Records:
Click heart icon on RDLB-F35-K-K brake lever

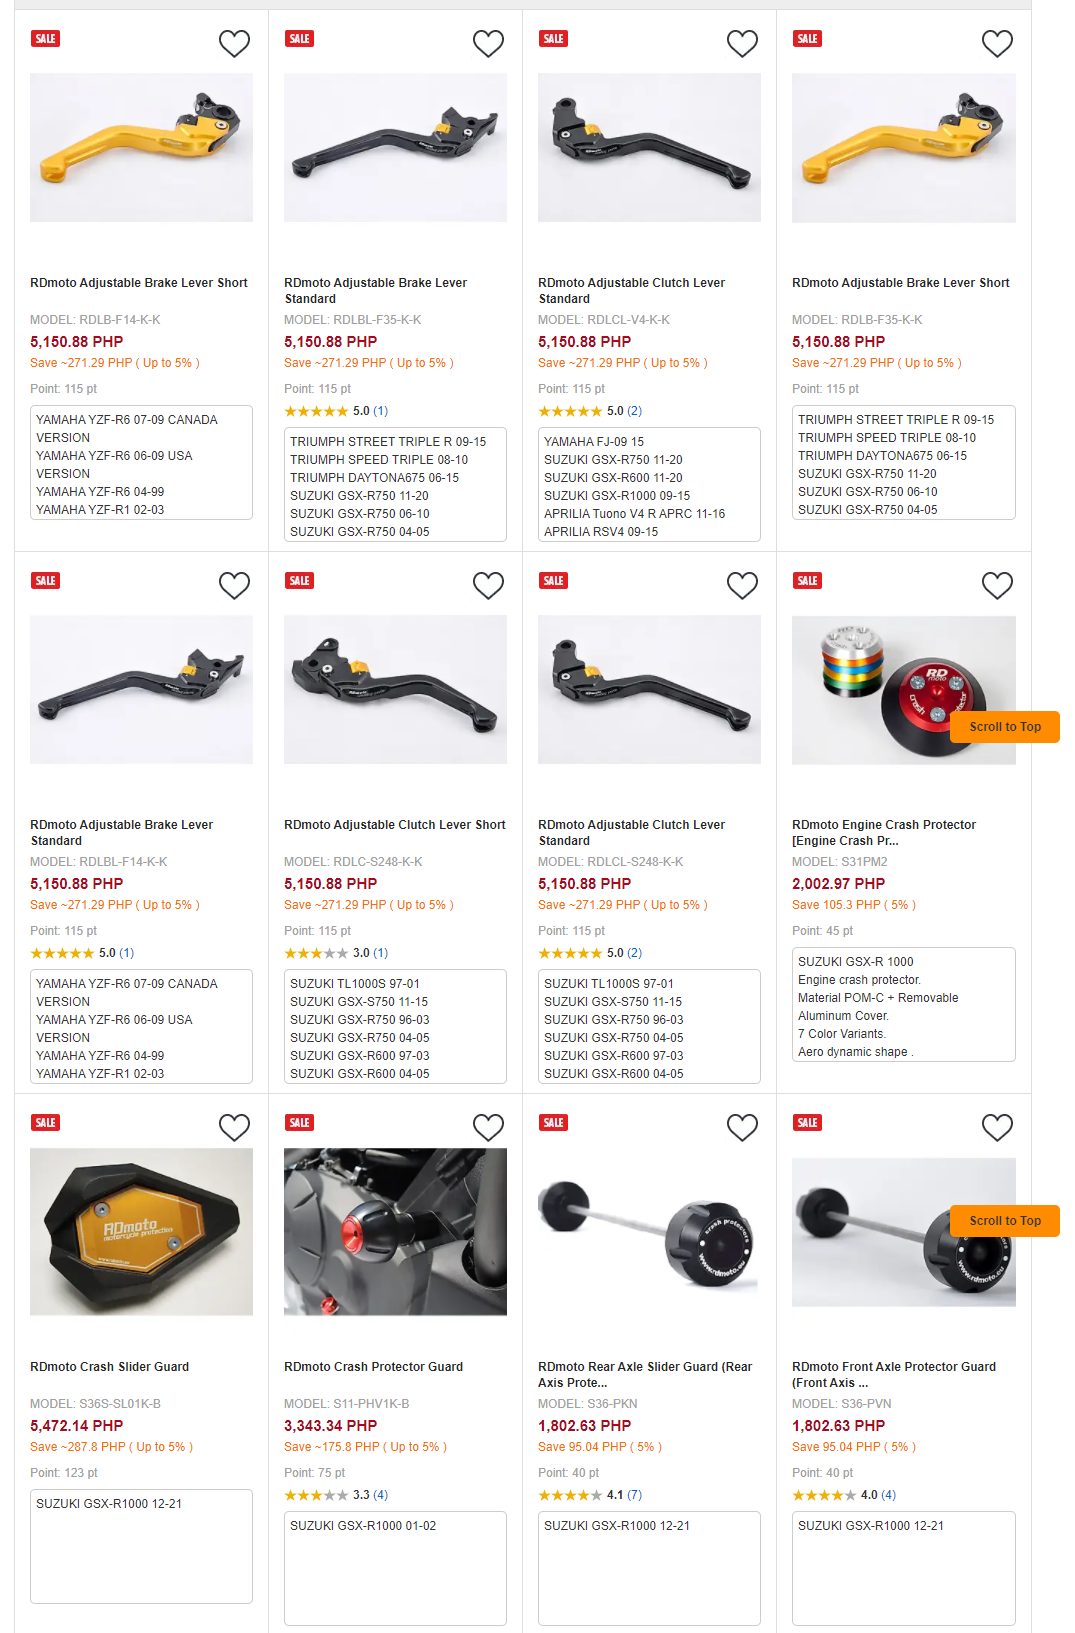tap(997, 43)
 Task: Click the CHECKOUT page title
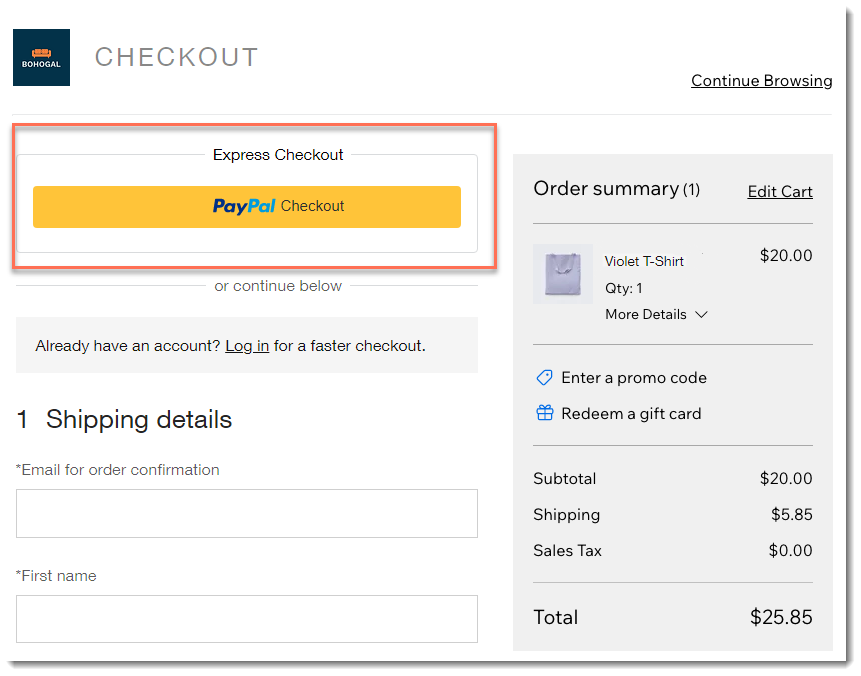tap(176, 57)
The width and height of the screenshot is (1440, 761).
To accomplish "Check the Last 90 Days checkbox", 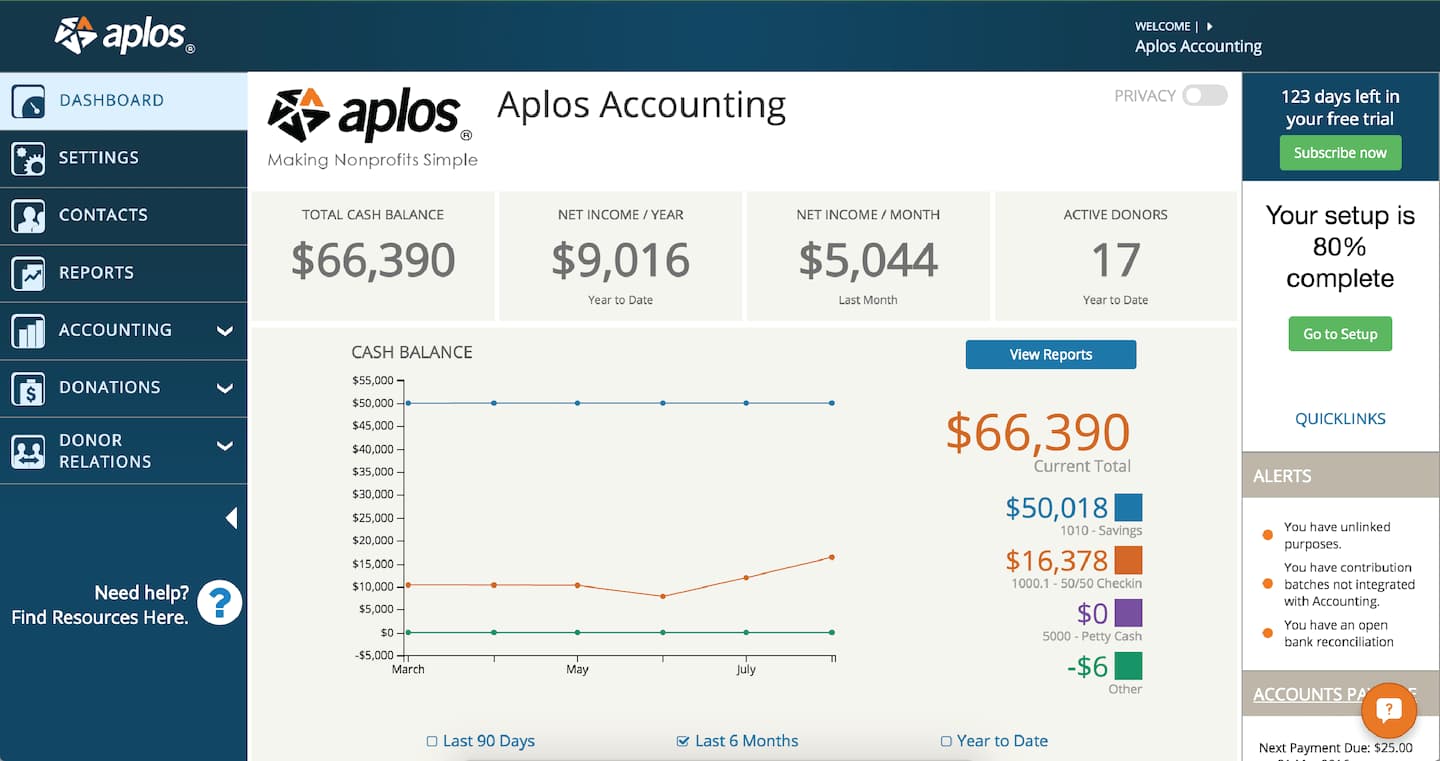I will (x=432, y=741).
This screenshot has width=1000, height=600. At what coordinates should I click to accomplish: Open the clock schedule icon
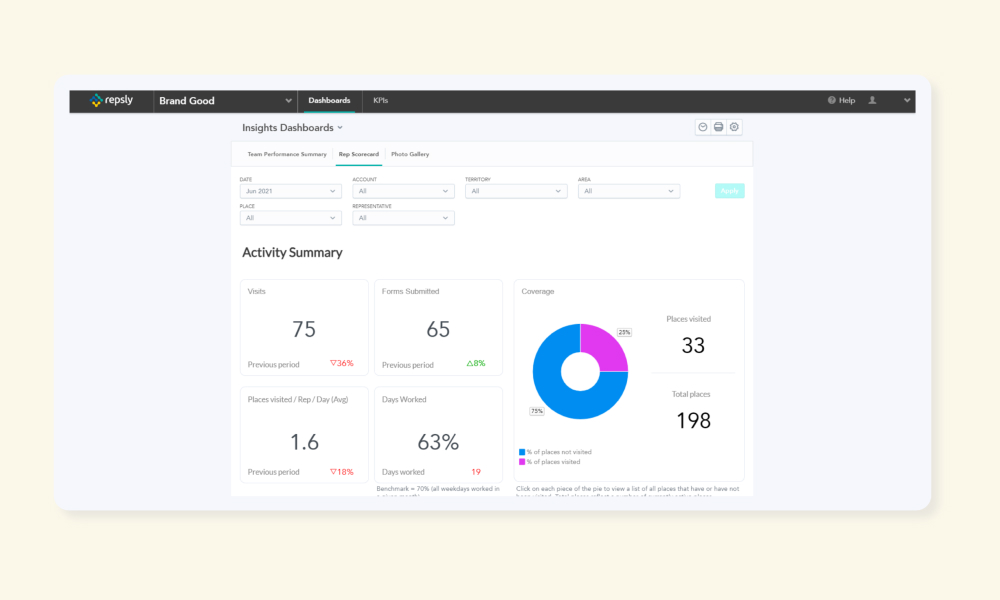tap(702, 127)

### Problem details
Report each line of the items above that contains the word "width".

### Answer in full
The width and height of the screenshot is (1440, 761).
This screenshot has width=1000, height=600. At what coordinates should I click to accomplish: Open the clock schedule icon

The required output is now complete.